Ich bekomme gleich einen Gegner mit deutlich niedrigerer DWZ, den Junioren David Austrup aus Münster, der ein starkes Turnier spielt. In der schottischen Partie entsteht ein in der Eröffnungstheorie bekanntes damenloses Mittelspiel, in dem Schwarz zum Ausgleich für seine Bauernschwächen den Vorteil des Läuferpaares genießt. Der letztlich herausgespielte Sieg des Nachziehenden ist nicht besonders souverän; ich fühle mich erst wieder wohl, als es daran geht, mit Mehrfigur die weiße Festung einzureißen.

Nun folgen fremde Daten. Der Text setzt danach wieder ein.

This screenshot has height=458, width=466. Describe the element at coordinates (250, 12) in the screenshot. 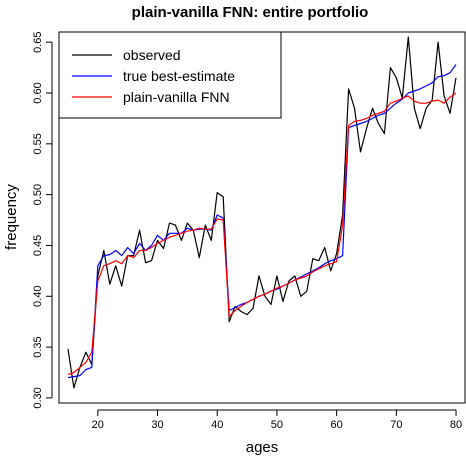

I see `chart-title: plain-vanilla FNN: entire portfolio` at that location.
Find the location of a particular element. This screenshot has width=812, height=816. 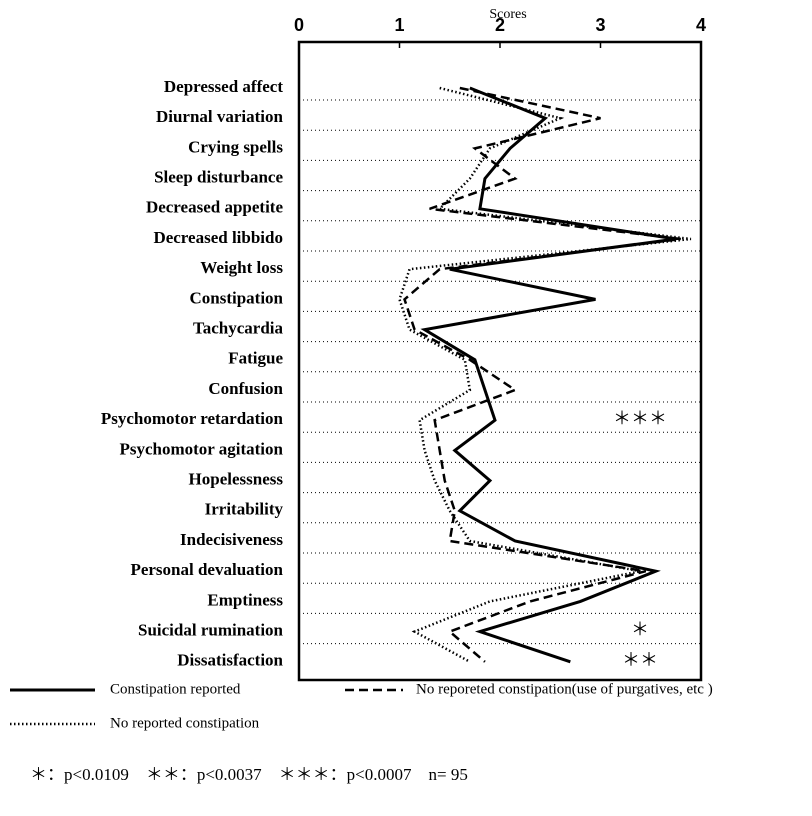

category-label: Hopelessness is located at coordinates (236, 480).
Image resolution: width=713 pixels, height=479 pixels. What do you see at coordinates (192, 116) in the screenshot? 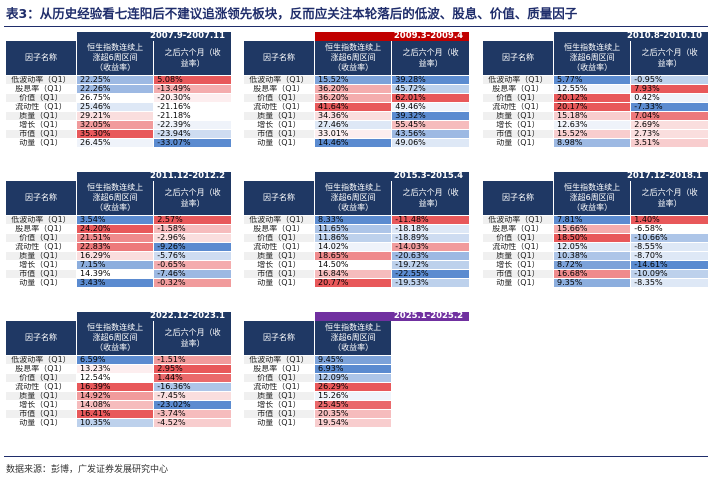
I see `next-six-month-cell: -21.18%` at bounding box center [192, 116].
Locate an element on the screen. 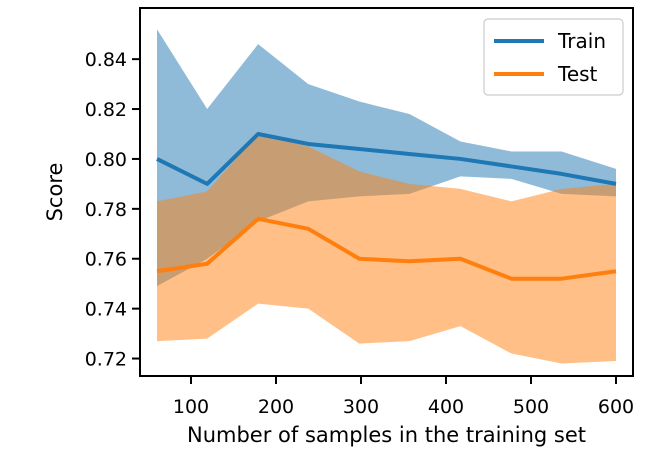 This screenshot has height=455, width=647. y-tick-label: 0.82 is located at coordinates (106, 110).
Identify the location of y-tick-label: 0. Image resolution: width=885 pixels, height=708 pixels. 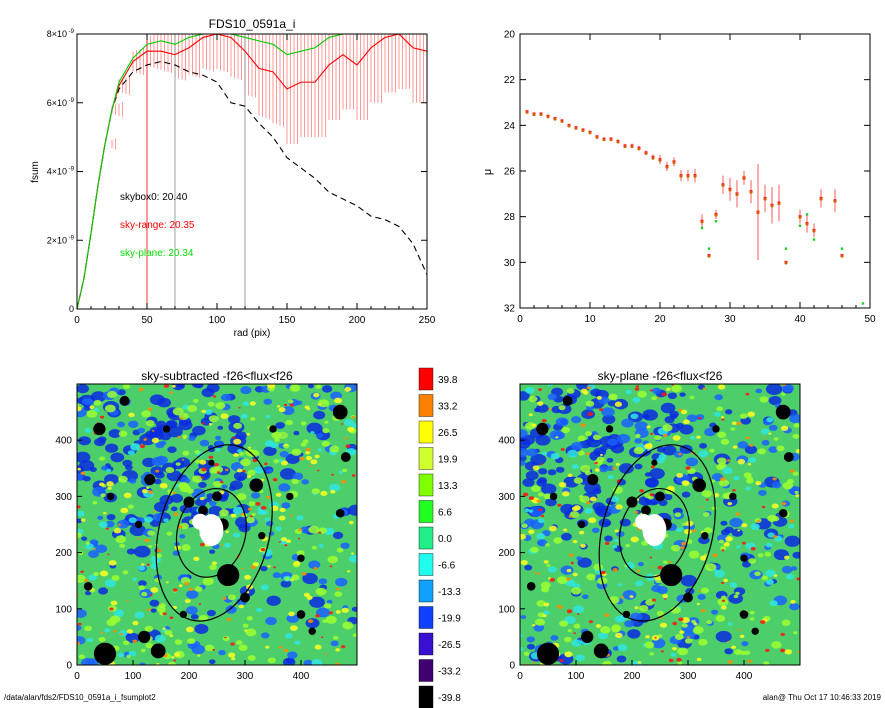
(512, 666).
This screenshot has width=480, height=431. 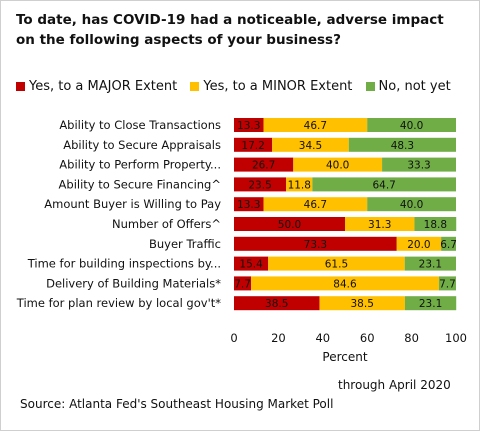 I want to click on data-label: 15.4, so click(x=251, y=265).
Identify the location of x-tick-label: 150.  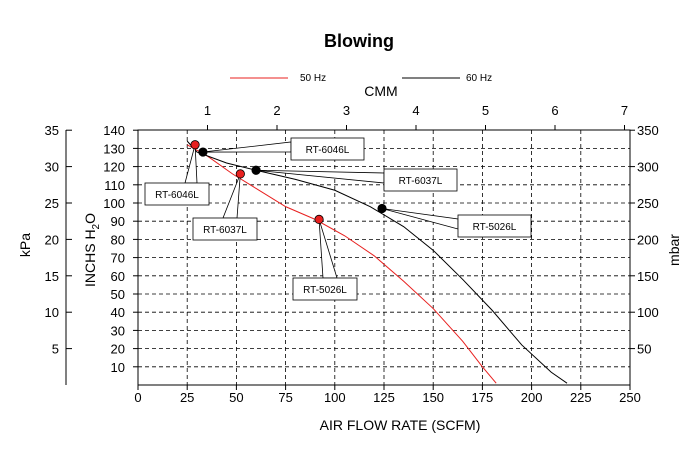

Die Situation vor dem zweiten Wochenende:

Mit 5/7 (und ausgezeichneter Buchholz) standen die Chancen gut, unter die ersten zehn und damit in die Preisränge zu kommen. Mir stand klar vor Augen, dass dafür sechs Punkte reichen würden, ich also selbst mit einer Niederlage in der nächsten Runde noch Chancen hätte. Mit einem Sieg konnte ich dagegen alles klarmachen. Und im Ernst: Ein Gegner ohne besonders hohe Wertungszahl und mit der schlechtesten Buchholz? Mit 1/3 gestartet und dann nur schwächere Gegner gehabt? Würde mir der wirklich die zweite Weißniederlage nacheinander beibringen können? Ehrlich gesagt, sorgte ich mich eher, dass ich Remis spielen und dann in der Schlussrunde Pech haben könnte. 5,5/9 würden wohl kaum reichen. Also: Kein Kurzremis!

8.Runde:

Dies ist die einzige Partie im ganzen Turnier, mit der ich wirklich restlos unzufrieden bin. Ich muss allerdings gestehen, dass ich dieses Jahr auch schon schlechter gespielt habe. Jedenfalls geht mein Gegner Artur Schelle den scharfen Abspielen in der Eröffnung aus dem Weg, so dass aus der holländischen Verteidigung eine eher königsindisch angehauchte Stellung entsteht. Im frühen Mittelspiel ziehe ich 12.d5, was es dem Schwarzen erlaubt, alle seine Figuren mit Tempo ins Spiel zu bringen. Nachdem noch ein paar fragwürdige Entscheidungen hinzugekommen sind, steht Weiß miserabel. Mein Gegenüber erlaubt mir, mich in ein schlechteres Endspiel zu retten. Dort stelle ich dann einen Bauern ein und breche zusammen.

9.Runde:

In der letzten Runde treffe ich auf den soliden Peter Bohnhoff, ursprünglich Mainzer, der bereits an einigen Turnieren in der Pfalz teilgenommen hat. Von der Papierform her ist die Sache machbar, aber wenn der Gegner nun so gar nichts riskiert… Im Abtauschslawen verwechselt er die Varianten, und ich erhalte bequemes Spiel. Dann unterläuft mir jedoch ein Fehler, der zu einem schlechteren Endspiel abwickelt. Besser, ich nehme sein Remisangebot an.